The ACS Clinical Research Program (ACS-CRP), a component of the Alliance for Clinical Trials in Oncology, has recently developed a Dissemination and Implementation Committee charged with developing strategies for disseminating key cancer clinical trial results as well as designing implementation research programs for novel cancer guidelines. Key collaborators with this new committee are members of the CoC and the ACS-CRP committees on Education, Cancer Care Delivery Research, and Cancer Care Standards Development. Crucial to the growth of this program will be methodologists with expertise in dissemination and implementation research, as well as patient and cancer community advocates with an interest in moving guidelines and trial results to the larger cancer patient population.

One project that the ACS-CRP Dissemination and Implementation Committee will explore is the dissemination of critical elements of the operation set forth in the recently published Operative Standards for Cancer Surgery.5 How does the surgical cancer community ensure that each breast, pancreatic, colon, and lung operation follows the recommended operative steps detailed in this innovative manual? Will inclusion of each of these key practices improve cancer patient outcomes? These are the questions that the new committee intends to address.

Additionally and importantly, this group will be responsible for the dissemination of recent clinical trial results. In close association with the CoC, the ACS-CRP Dissemination and Implementation Committee seeks to ensure that each of the CoC-accredited hospitals can quickly incorporate clinical trial results and implement novel processes for making certain the community that would benefit from these trial results does so in a timely manner.

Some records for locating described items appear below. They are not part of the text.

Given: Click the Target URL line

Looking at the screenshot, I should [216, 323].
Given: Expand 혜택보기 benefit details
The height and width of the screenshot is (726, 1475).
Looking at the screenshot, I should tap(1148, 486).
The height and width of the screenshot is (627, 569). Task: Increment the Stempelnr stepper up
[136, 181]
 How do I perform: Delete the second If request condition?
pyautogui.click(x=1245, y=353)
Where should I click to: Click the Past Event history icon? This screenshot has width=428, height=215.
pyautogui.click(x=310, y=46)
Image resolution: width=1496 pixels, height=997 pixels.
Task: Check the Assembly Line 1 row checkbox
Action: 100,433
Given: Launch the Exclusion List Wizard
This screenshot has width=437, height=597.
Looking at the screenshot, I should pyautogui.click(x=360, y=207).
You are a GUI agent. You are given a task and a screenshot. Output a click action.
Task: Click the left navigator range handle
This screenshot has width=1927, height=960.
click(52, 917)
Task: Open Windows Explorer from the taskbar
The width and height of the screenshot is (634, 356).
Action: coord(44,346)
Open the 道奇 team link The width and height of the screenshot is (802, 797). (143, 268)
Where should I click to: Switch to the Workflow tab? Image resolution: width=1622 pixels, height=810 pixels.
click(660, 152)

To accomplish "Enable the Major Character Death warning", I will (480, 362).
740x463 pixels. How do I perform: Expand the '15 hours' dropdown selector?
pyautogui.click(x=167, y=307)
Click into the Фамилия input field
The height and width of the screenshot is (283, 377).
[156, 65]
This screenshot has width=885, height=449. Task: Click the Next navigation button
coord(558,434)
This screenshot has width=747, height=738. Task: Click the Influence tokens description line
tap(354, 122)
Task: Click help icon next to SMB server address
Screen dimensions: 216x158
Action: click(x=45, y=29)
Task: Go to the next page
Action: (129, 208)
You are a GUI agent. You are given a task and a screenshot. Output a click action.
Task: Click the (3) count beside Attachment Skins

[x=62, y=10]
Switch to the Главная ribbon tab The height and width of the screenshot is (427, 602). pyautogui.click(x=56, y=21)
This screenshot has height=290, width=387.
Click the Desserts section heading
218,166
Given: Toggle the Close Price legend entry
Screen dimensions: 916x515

This new committee welcomes input from ACS Fellows, particularly your responses to the following types of questions: What are the things that most effectively give you the confidence and tools necessary to change your clinical practice in response to results of contemporary trials? How do you “operationalize” the new paradigms you read about or hear about at national meetings? The answers to these questions and the dissemination and implementation research associated with them will help the cancer community to shorten the 17-year gap from discovery to improved patient outcomes.

For more information on this committee, contact Lee G. Wilke, MD, FACS, at wilke@surgery.wisc.edu.


  1. Balas E, Boren S. Managing Clinical Knowledge for Health Care Improvement. In: van Bemmel JH, McCray AT, eds. Yearbook of Medical Informatics. Stuttgart, Germany: Schattauer Verlagsgesellschaft; 2000:65-70.
  2. National Institutes of Health Office of Extramural Research: Grants and funding. PAR-13-055: Dissemination and Implementation Research in Health (R01). Available at: http://grants.nih.gov/grants/guide/pa-files/PAR-13-055.html. Accessed December 18, 2015.
  3. Rycroft-Malone J, Seers K, Crichton N, et al. A pragmatic cluster randomised trial evaluating three implementation interventions. Implement Sci. 2012;7:80.
  4. ACS Commission on Cancer. Available at: facs.org/quality-programs/cancer/coc/about. Accessed November 15, 2015.
  5. Nelson HD, Hunt KK (eds). Operative Standards for Cancer Surgery, Volume 1. Chicago, IL: Wolters-Kluwer; 2015.